• WORK REQUIRED
Return all of the lines below exactly as they are.

--- START ---

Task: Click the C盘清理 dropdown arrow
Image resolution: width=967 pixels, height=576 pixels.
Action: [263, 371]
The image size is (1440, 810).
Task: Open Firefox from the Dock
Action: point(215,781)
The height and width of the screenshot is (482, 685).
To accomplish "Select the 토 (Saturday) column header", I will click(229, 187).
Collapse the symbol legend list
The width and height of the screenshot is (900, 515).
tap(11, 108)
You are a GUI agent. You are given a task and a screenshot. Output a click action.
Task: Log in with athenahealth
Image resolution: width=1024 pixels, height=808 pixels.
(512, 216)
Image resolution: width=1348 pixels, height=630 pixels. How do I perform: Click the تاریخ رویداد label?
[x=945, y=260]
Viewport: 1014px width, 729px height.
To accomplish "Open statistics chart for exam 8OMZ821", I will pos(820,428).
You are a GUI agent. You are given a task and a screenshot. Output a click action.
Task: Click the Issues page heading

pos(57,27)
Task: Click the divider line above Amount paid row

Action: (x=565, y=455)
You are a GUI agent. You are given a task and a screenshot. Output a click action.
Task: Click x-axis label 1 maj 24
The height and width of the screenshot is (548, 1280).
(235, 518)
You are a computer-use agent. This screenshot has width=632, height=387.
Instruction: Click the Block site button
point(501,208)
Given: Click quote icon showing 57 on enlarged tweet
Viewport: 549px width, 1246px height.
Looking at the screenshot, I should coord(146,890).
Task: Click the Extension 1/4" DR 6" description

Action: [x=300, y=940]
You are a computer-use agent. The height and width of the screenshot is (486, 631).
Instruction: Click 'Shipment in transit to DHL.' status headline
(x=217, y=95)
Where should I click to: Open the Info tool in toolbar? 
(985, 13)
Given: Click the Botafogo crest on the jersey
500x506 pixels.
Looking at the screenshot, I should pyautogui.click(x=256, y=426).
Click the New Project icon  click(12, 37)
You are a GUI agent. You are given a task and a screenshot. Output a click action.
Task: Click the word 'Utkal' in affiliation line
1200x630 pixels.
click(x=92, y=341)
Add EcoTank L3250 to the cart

--- END ---

• SOLVED EXERCISE
Task: Click the C盘清理 dropdown arrow
Image resolution: width=967 pixels, height=576 pixels.
Action: [263, 371]
The image size is (1440, 810).
Task: Open Firefox from the Dock
Action: point(215,781)
The height and width of the screenshot is (482, 685).
To accomplish "Select the 토 (Saturday) column header", I will click(229, 187).
Collapse the symbol legend list
The width and height of the screenshot is (900, 515).
tap(11, 108)
You are a GUI agent. You are given a task and a screenshot. Output a click action.
Task: Log in with athenahealth
Image resolution: width=1024 pixels, height=808 pixels.
(512, 216)
Image resolution: width=1348 pixels, height=630 pixels. How do I perform: Click the تاریخ رویداد label?
[x=945, y=260]
Viewport: 1014px width, 729px height.
To accomplish "Open statistics chart for exam 8OMZ821", I will pos(820,428).
You are a GUI agent. You are given a task and a screenshot. Output a click action.
Task: Click the Issues page heading

pos(57,27)
Task: Click the divider line above Amount paid row

Action: (x=565, y=455)
You are a GUI agent. You are given a task and a screenshot. Output a click action.
Task: Click x-axis label 1 maj 24
The height and width of the screenshot is (548, 1280).
(235, 518)
You are a computer-use agent. This screenshot has width=632, height=387.
Instruction: Click the Block site button
point(501,208)
Given: Click quote icon showing 57 on enlarged tweet
Viewport: 549px width, 1246px height.
Looking at the screenshot, I should coord(146,890).
Task: Click the Extension 1/4" DR 6" description

Action: [x=300, y=940]
You are a computer-use agent. The height and width of the screenshot is (486, 631).
Instruction: Click 'Shipment in transit to DHL.' status headline
(x=217, y=95)
Where should I click to: Open the Info tool in toolbar? 
(985, 13)
Given: Click the Botafogo crest on the jersey
500x506 pixels.
Looking at the screenshot, I should pyautogui.click(x=256, y=426).
Click the New Project icon  click(12, 37)
You are a GUI agent. You are given a task and a screenshot. Output a click action.
Task: Click the word 'Utkal' in affiliation line
1200x630 pixels.
click(x=92, y=341)
Add EcoTank L3250 to the cart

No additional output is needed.